Cher Moritz Leuenberger, Dans un article très remarqué, publié par la NZZ puis par Le Temps, tu nous expliques ce qu’il faudrait faire, à partir de maintenant, pour sortir du nucléaire. Tu rapportes les pressions dont tu fus l’objet durant les quinze années où tu occupas le siège de conseiller fédéral. Et de façon plus générale, combien le dossier de l’énergie a été tordu entre des volontés opposées.
Tu te situes dans la position d’un observateur distant, consterné et sarcastique.

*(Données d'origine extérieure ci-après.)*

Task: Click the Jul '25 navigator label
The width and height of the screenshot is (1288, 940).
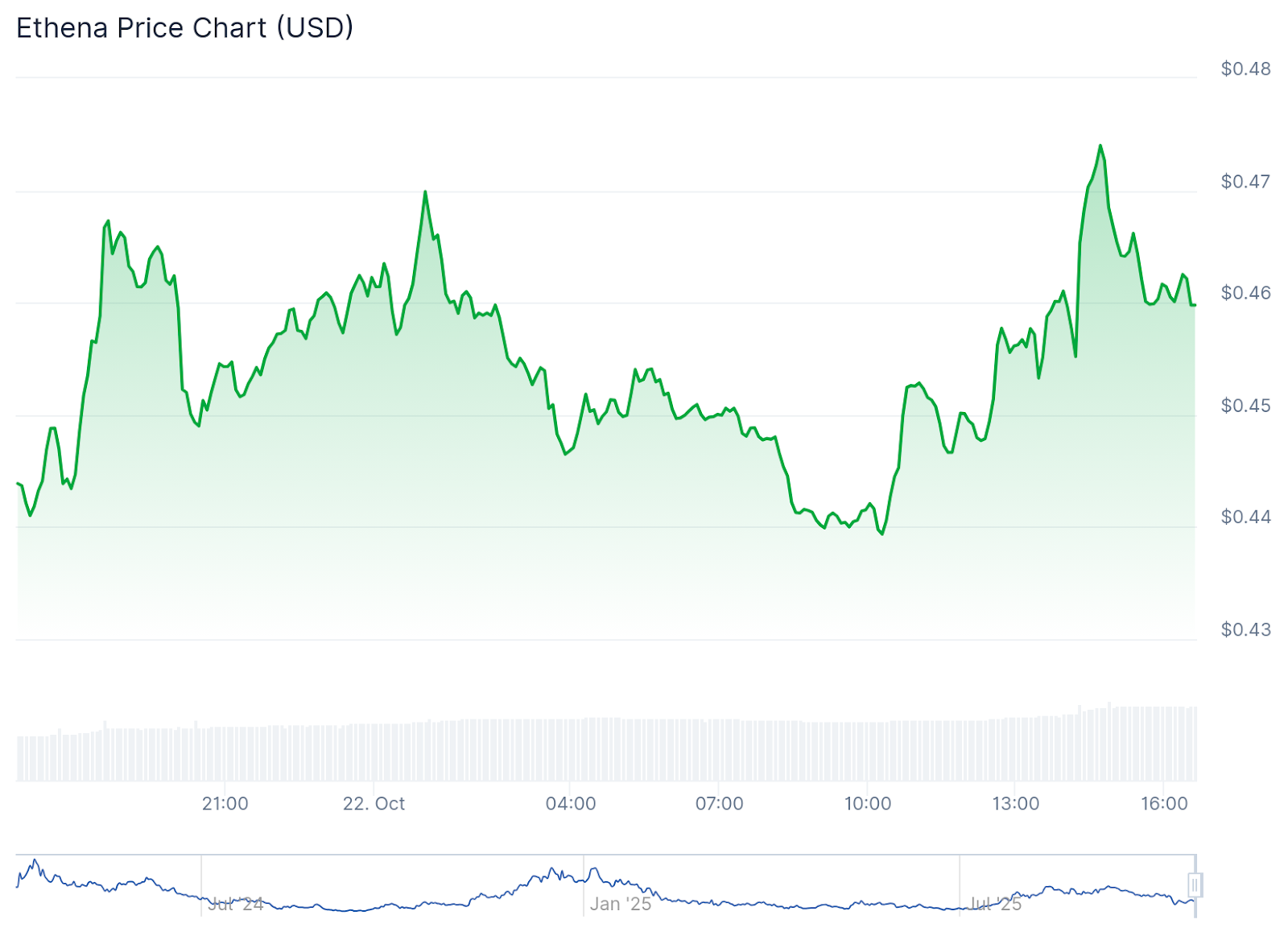Action: 995,904
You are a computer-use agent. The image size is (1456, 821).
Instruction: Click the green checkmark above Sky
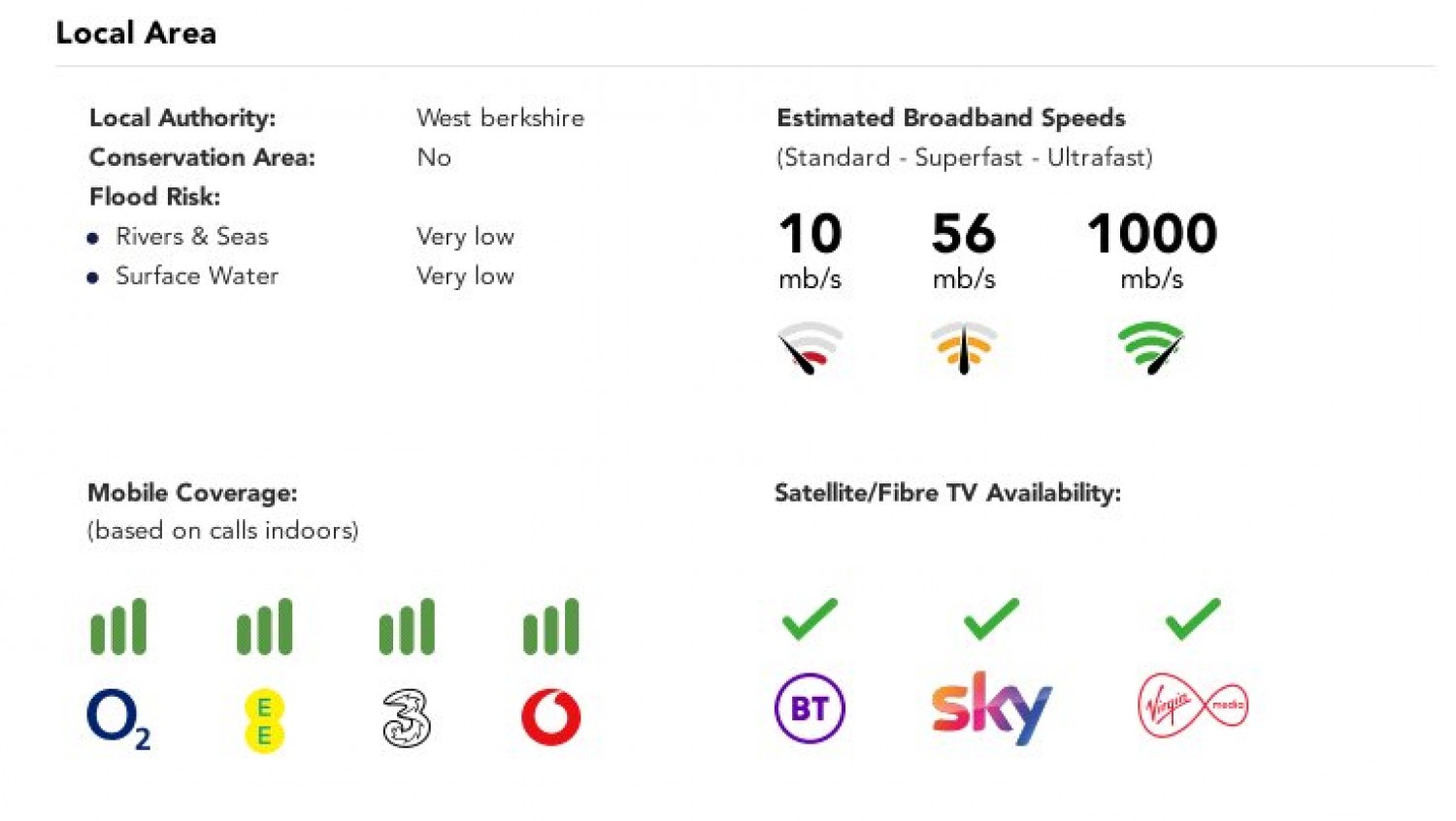991,619
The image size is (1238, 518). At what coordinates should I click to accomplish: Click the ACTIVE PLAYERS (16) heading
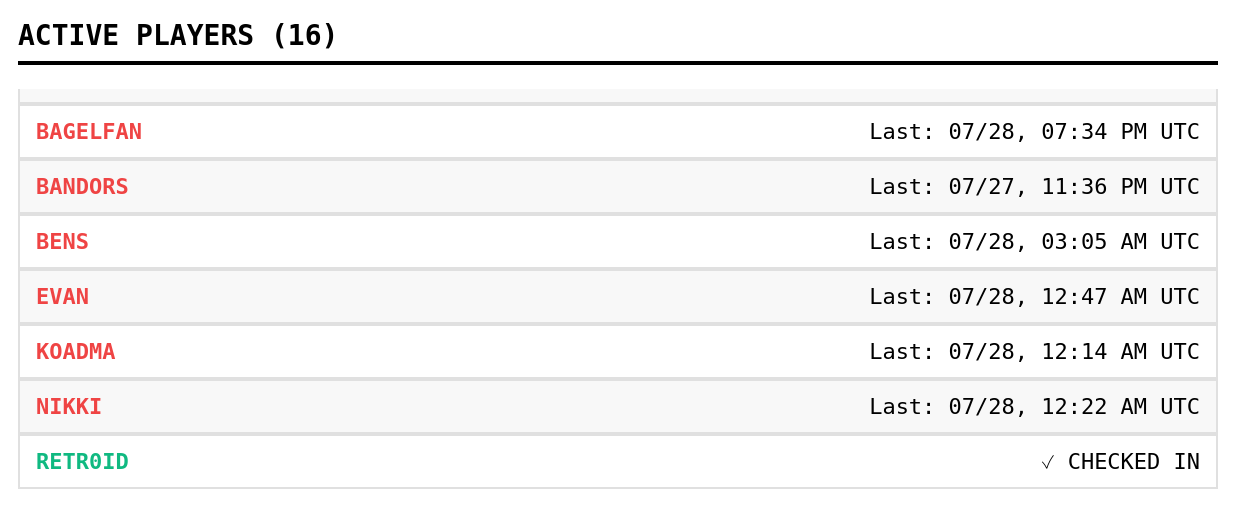[x=178, y=36]
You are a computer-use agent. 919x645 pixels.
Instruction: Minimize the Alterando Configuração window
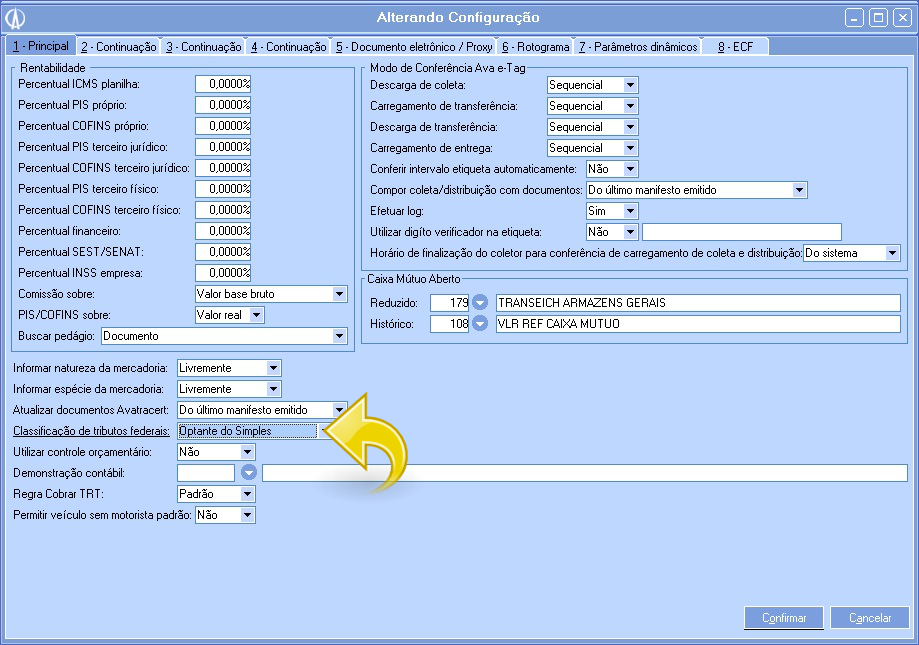[855, 17]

Cela m’a rappelé le contact direct que nous eûmes en 2008. J’avais proposé de retirer du marché les ampoules à incandescence au bénéfice des ampoules fluo compactes, en anticipant de la sorte la situation de 2013, date à laquelle on n’en produira plus de toute façon. Pour un ingénieur électricien, il va de soi qu’entre deux types d’ampoules, dont l’une consomme quatre fois moins que l’autre, le choix est immédiat.
Il n’y a aucune raison technique de persister à gaspiller de l’électricité. J’appris vite que la raison politicienne a bien plus de poids. Comme 20% de la consommation d’un ménage sont consacrés à l’éclairage, si le chauffage et le boiler ne sont pas électriques, cela signifie qu’il peut économiser jusqu’à 15% de sa facture. Même si cela paraît tout à fait séduisant pour le consommateur, il n’en va pas de même pour le producteur d’électricité.
L’idée de vendre, à partir de 2009, quelques pourcents d’électricité en moins le sidéra. Il mobilisa la droite qui refusa mon initiative en commission et au plénum.
Cela est dans l’ordre normal des choses. La droite parlementaire est à la botte de l’économie. Mais il en était de même de ton administration. Sans réussir à articuler une seule raison objective pour défendre les ampoules à incandescence, l’Office fédéral de l’énergie se rangea dans le camp des promoteurs du gaspillage.
En tête-àtête, tu m’expliquas que tu étais tout à fait d’accord avec ma proposition, marquée au coin du bon sens le plus épais, mais que tu ne pouvais pas lutter contre ton administration. En d’autres mots, tu fus le spectateur navré et impuissant de ces pressions dont tu parles dans ton article et dont je fus la victime. Je t’ai découvert totalement impuissant dans ta fonction de soi-disant ministre.
Ton article de la NZZ reproduit ce schéma consternant. Tu te situes dans la position d’un observateur distant, consterné et sarcastique. Tu expliques tout ce qu’il faudrait faire et que tu n’as pas pu faire quand tu étais prétendument aux affaires. Tu n’expliques pas pourquoi cela se ferait aujourd’hui plutôt qu’hier, sinon parce que Fukushima aurait ouvert les yeux de l’opinion publique. Encore ajoutes-tu lucidement qu’avec le temps «les objections contre l’efficience énergétique regagneront en vigueur».
Pourquoi feindre d’exercer le pouvoir durant quinze ans, au nom d’un parti qui défend des valeurs de justice sociale et de défense de l’environnement, si c’est pour avouer lorsqu’on en a abandonné les apparences que ce fut une duperie d’un bout à l’autre?
Cela peut satisfaire l’ego d’un intellectuel de déployer une lucidité a posteriori au sujet de son impuissance politique, assumée et même revendiquée. Mais cela justifie-t-il d’avoir joué ce rôle de marionnette? La politique n’est-elle qu’un vaudeville?